Bug 20016

Summary: urpmi hangs indefinitely when called by harddrake during Live system boot
Product: Mageia Reporter: Martin Whitaker <mageia>
Component: RPM PackagesAssignee: Mageia tools maintainers <mageiatools>
Status: RESOLVED FIXED QA Contact:
Severity: major    
Priority: release_blocker CC: marja11, thierry.vignaud
Version: CauldronKeywords: PATCH
Target Milestone: ---   
Hardware: All   
OS: Linux   
Whiteboard:
Source RPM: rpm-4.13.0-6.mga6.src.rpm CVE:
Status comment:
Attachments: Patch for rpm systemd-inhibit plugin that fixes this bug

Description Martin Whitaker 2016-12-23 18:54:11 CET
When booting a Live system, if harddrake chooses to use a proprietary graphics driver, it attempts to install the necessary packages to build and install that driver, using urpmi. This gets as far as running the first RPM transaction, then hangs indefinitely.

By patching the mandriva-everytime init script to run

  strace urpmi --auto --verbose --debug gcc &> /var/log/urpmi.log

and adding a timeout, I've captured information about where it hangs. In the journal we have

  Dec 22 19:29:02 localhost urpmi[706]: called with: --auto --verbose --debug gcc   
  Dec 22 19:29:09 localhost urpmi[706]: transaction on / (remove=0, install=0, upgrade=8)
  Dec 22 19:29:09 localhost [RPM][706]: Transaction ID 585c2985 started   

before eventually

  Dec 22 19:31:44 localhost systemd[1]: mandriva-everytime.service: Start operation timed out. Terminating.

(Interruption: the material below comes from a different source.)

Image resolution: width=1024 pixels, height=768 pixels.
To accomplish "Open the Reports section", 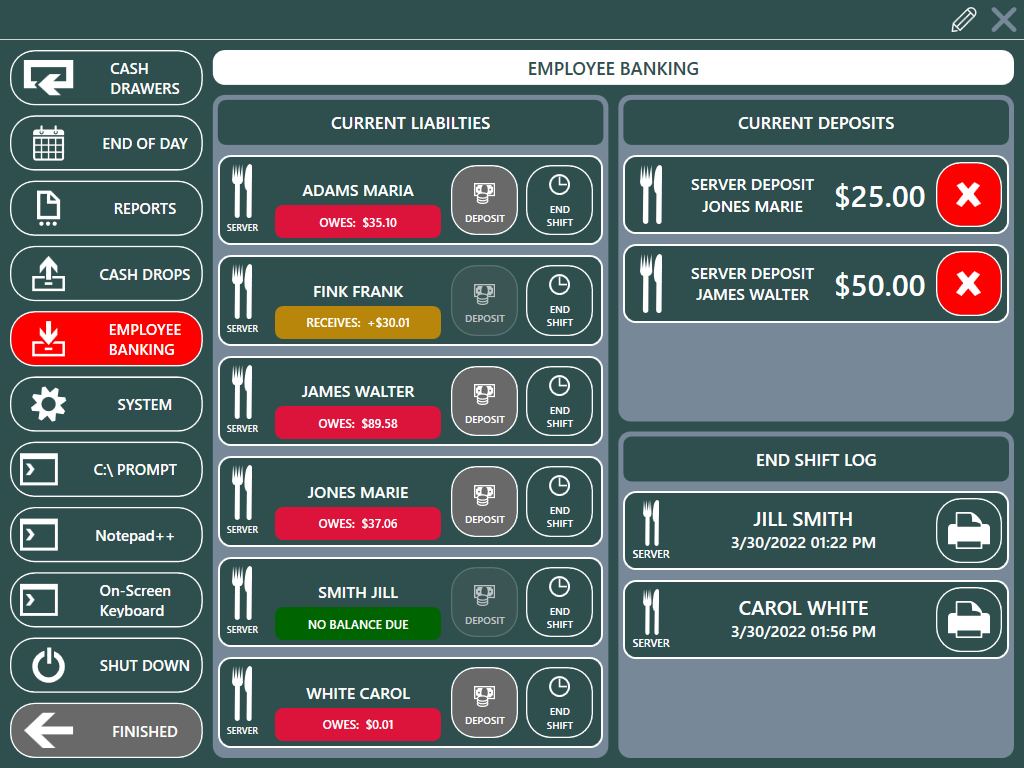I will tap(106, 209).
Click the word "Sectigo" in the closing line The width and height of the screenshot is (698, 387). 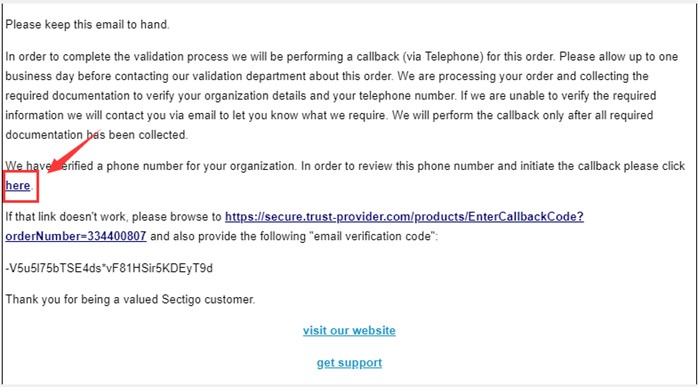181,299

The last few actions captured by strace before the hang are

  socket(AF_UNIX, SOCK_STREAM|SOCK_CLOEXEC, 0) = 19
  connect(19, {sa_family=AF_UNIX, sun_path="/run/dbus/system_bus_socket"}, 29) = 0
  fcntl(19, F_GETFL)                      = 0x2 (flags O_RDWR)
  fcntl(19, F_SETFL, O_RDWR|O_NONBLOCK)   = 0
  geteuid()                               = 0
  getsockname(19, {sa_family=AF_UNIX}, [128->2]) = 0
  poll([{fd=19, events=POLLOUT}], 1, 0)   = 1 ([{fd=19, revents=POLLOUT}])
  sendto(19, "\0", 1, MSG_NOSIGNAL, NULL, 0) = 1
  sendto(19, "AUTH EXTERNAL 30\r\n", 18, MSG_NOSIGNAL, NULL, 0) = 18

I guess it's waiting for a response to that message.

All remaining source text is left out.